Sequence and Features
- 10COMPATIBLE WITH RFC[10]
- 12COMPATIBLE WITH RFC[12]
- 21COMPATIBLE WITH RFC[21]
- 23COMPATIBLE WITH RFC[23]
- 25COMPATIBLE WITH RFC[25]
- 1000COMPATIBLE WITH RFC[1000]
Usage and Biology
Our project aimed to detect and chelate dietary copper as a treatment for Wilson's Disease, a copper accumulation disorder. We decided that the ideal copper chelation protein would have these properties:
- Should be able to bind multiple copper ions per peptide to increase the efficient use of cell resources.
- They should be from the prokaryotic domain because eukaryotic proteins can have expression issues in Escherichia coli.

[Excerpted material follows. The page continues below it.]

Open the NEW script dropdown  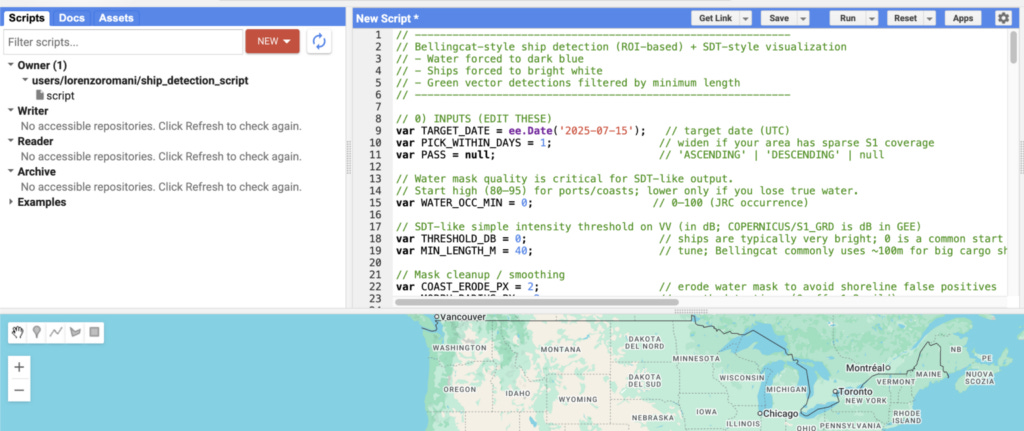[272, 41]
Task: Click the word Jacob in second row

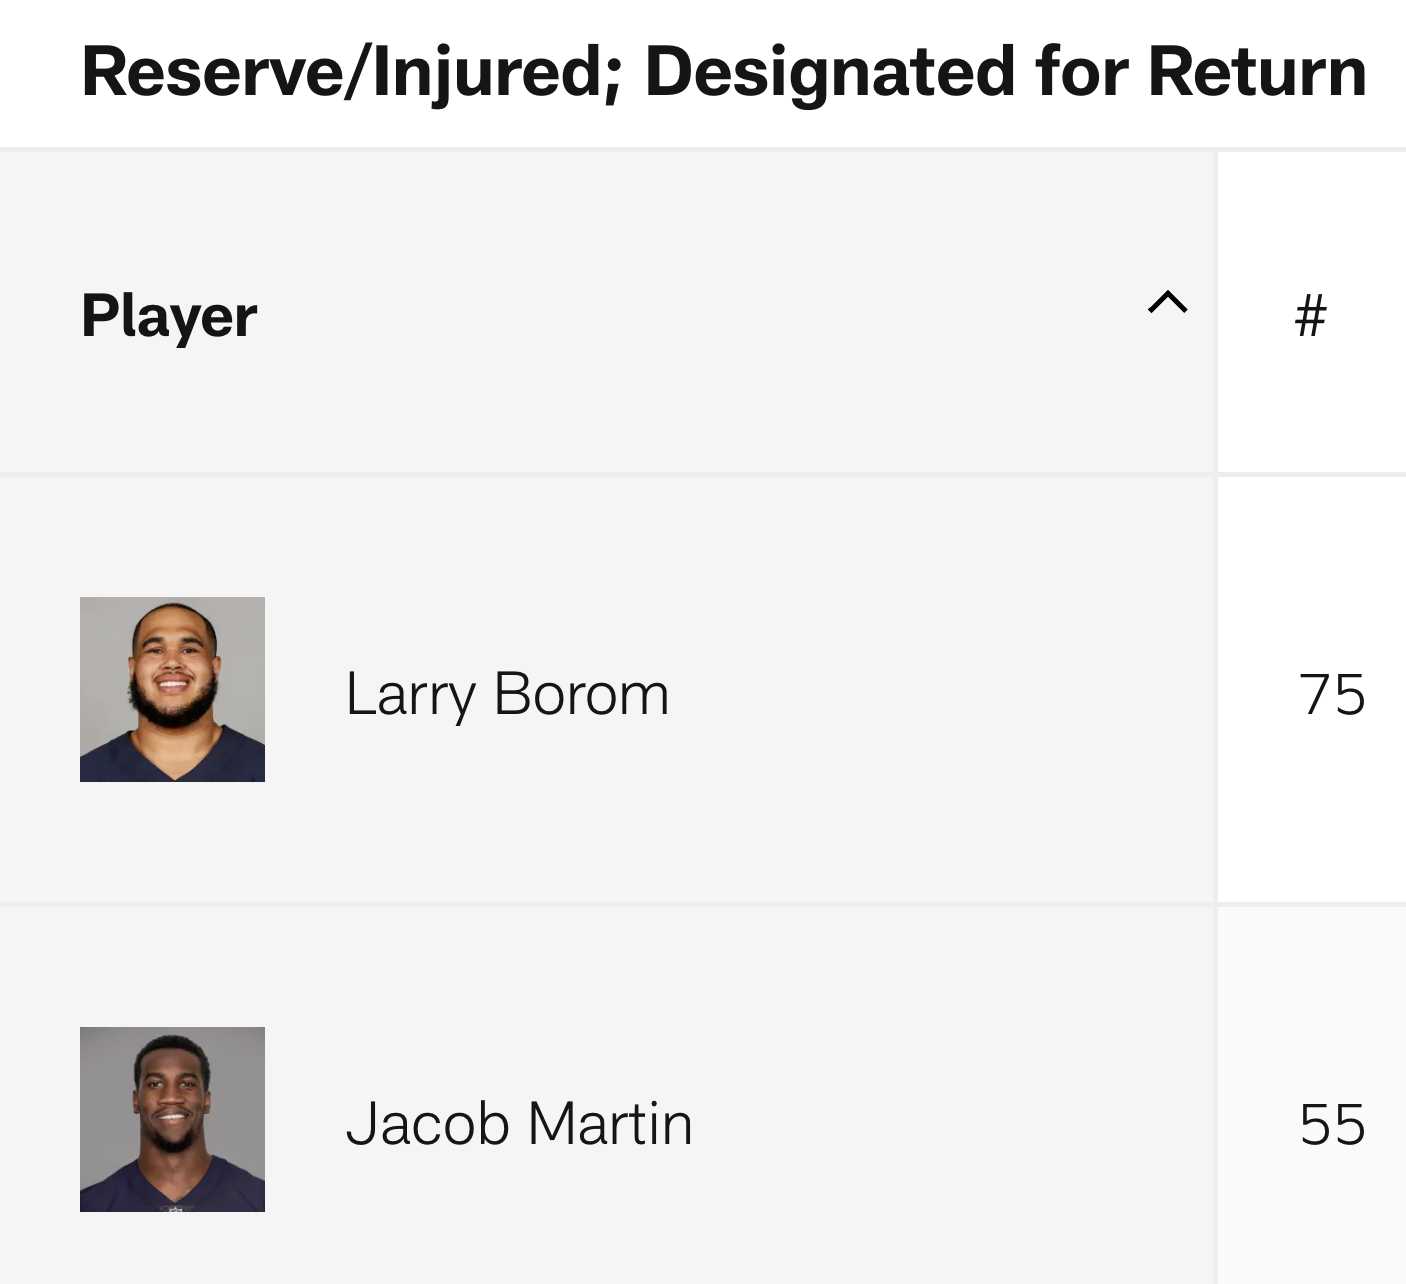Action: tap(428, 1123)
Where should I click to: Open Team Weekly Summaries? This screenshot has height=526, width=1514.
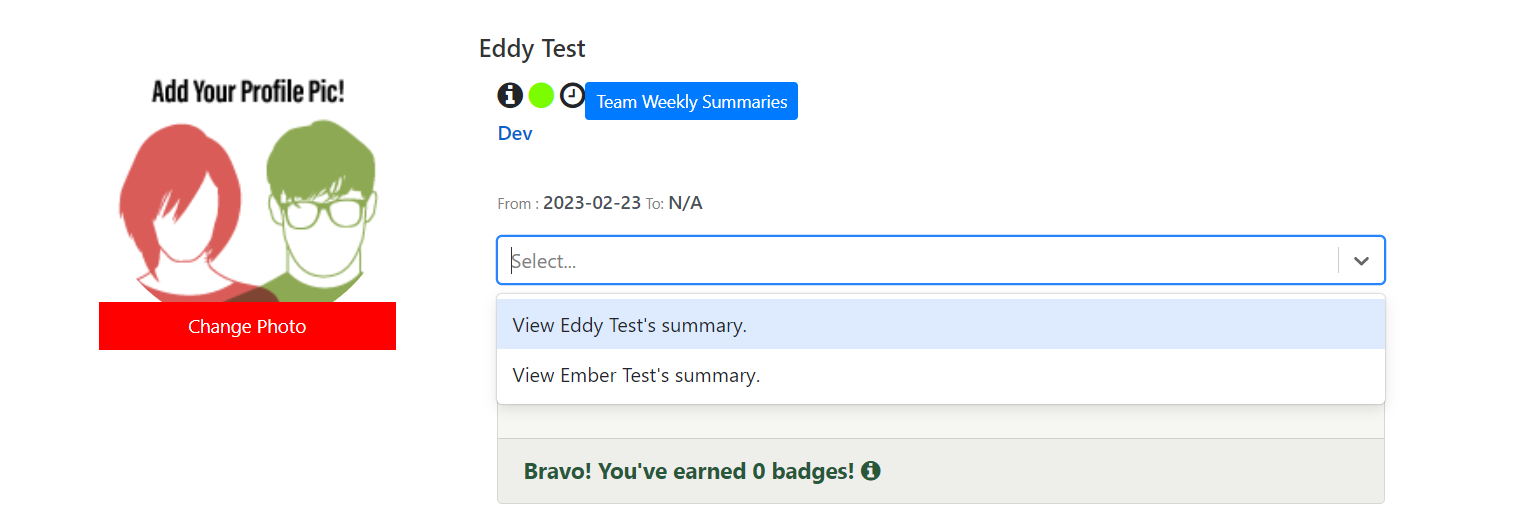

MymT is a small prokaryotic metallothein discovered in Mycobacterium tuberculosis by Gold et al.(1). It is believed that the protein may help the bacterium survive copper toxicity.
MymT is believed to bind up to 7 copper ions but has a preference for 4-6.(1)
(1) Ben Gold, Haiteng Deng, Ruslana Bryk, Diana Vargas, David Eliezer, Julia Roberts, Xiuju Jiang, & Carl Nathan (2009) “Identification of a Copper-Binding Metallothionein in Pathogenic Mycobacteria” Nat Chem Biol. 2008 October ; 4(10): 609–616. doi:10.1038/nchembio.109.